Il piano di Donald Trump per «svuotare» Gaza e trasferire i palestinesi in Egitto e Giordania, giudicato irrealistico da più parti, oltre all'estrema destra israeliana piace pure agli alleati di Benjamin Netanyahu. Mentre Egitto e Giordania, insieme ai palestinesi, respingono con fermezza il progetto, peraltro temendo che Israele non permetterebbe mai alla popolazione di tornare nella Striscia una volta costretta ad andarsene, il ministro delle Finanze dello stato ebraico Bezalel Smotrich, secondo Haaretz, è impegnato con il premier e il gabinetto di sicurezza di Tel Aviv per «preparare un piano operativo e garantire che la visione del presidente americano venga realizzata». Ben Gvir, leader del partito di estrema destra Otzma Yehudit, osserva: «Una delle nostre richieste è quella di promuovere l'emigrazione volontaria. Quando il presidente della più grande superpotenza del mondo, Trump, solleva personalmente questa idea, vale la pena che il governo israeliano la attui».
Un ministro del gabinetto di sicurezza, nel frattempo, rivela al Times of Israel che la dichiarazione fatta da The Donald sull'Air Force One è stata probabilmente coordinata con Netanyahu, e ha lo scopo in parte di aiutare l'alleato a impedire che il suo governo collassi a causa dell'accordo di cessate il fuoco con Hamas. Dopo lo scoppio della guerra, Bibi «ha parlato di migrazione volontaria insieme ai ministri del Likud e abbiamo anche iniziato a fare sforzi in quella direzione. Queste dichiarazioni hanno scatenato l'opposizione globale quindi ci siamo fermati, pur se sappiamo che questa è l'unica soluzione», prosegue.
Netanyahu, come riportano tre fonti israeliane e americane anonime, ha in programma di vedere il tycoon alla Casa Bianca la prossima settimana, e la sua visita sarebbe la prima di un leader straniero a Washington da quando Trump è diventato il 47esimo comandante in capo Usa.
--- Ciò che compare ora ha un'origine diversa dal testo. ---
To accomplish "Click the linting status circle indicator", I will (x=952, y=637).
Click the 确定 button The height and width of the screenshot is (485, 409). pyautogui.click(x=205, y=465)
Il premier dovrebbe arrivare il 3 febbraio nella capitale e ripartire il 5, ma ancora non è chiara la data esatta del bilaterale (ieri, invece, è tornato in tribunale dopo l'operazione del mese scorso per rispondere alle accuse di frode, abuso di fiducia e accettazione di tangenti in tre casi separati).
Intanto, nel Vecchio Continente, il governo tedesco respinge l'idea di uno spostamento di massa dei palestinesi, e un portavoce del ministero degli Esteri ribadisce di condividere la posizione «dell'Unione Europea, dei nostri partner arabi, e delle Nazioni Unite che la popolazione palestinese non deve essere espulsa da Gaza e Gaza non deve essere occupata o ricolonizzata in modo permanente da Israele».
La premier Giorgia Meloni sottolinea da parte sua che «Trump ha ragione quando dice che la ricostruzione di Gaza è una delle sfide principali che abbiamo di fronte, e che per avere successo serve un grande coinvolgimento della comunità internazionale». «Dopodiché, per quello che riguarda il tema dei rifugiati non credo, ancora una volta, che siamo di fronte a un piano definito, penso che siamo piuttosto di fronte a delle interlocuzioni con gli attori regionali che sicuramente su questo vanno coinvolti», prosegue. E il ministro della Difesa Guido Crosetto precisa che «il pragmatismo di Trump parte dalla constatazione della realtà.
Lancia sassi nello stagno tutti i giorni, ma sono sassi che normalmente fanno riflettere e hanno delle conseguenze e accelerano le soluzioni. Su una cosa ha ragione, Gaza ora è un cumulo di macerie, va ripulita. È un lavoro che richiederà anni. Vanno trovate delle soluzioni che consentano nel frattempo ai palestinesi di vivere in serenità».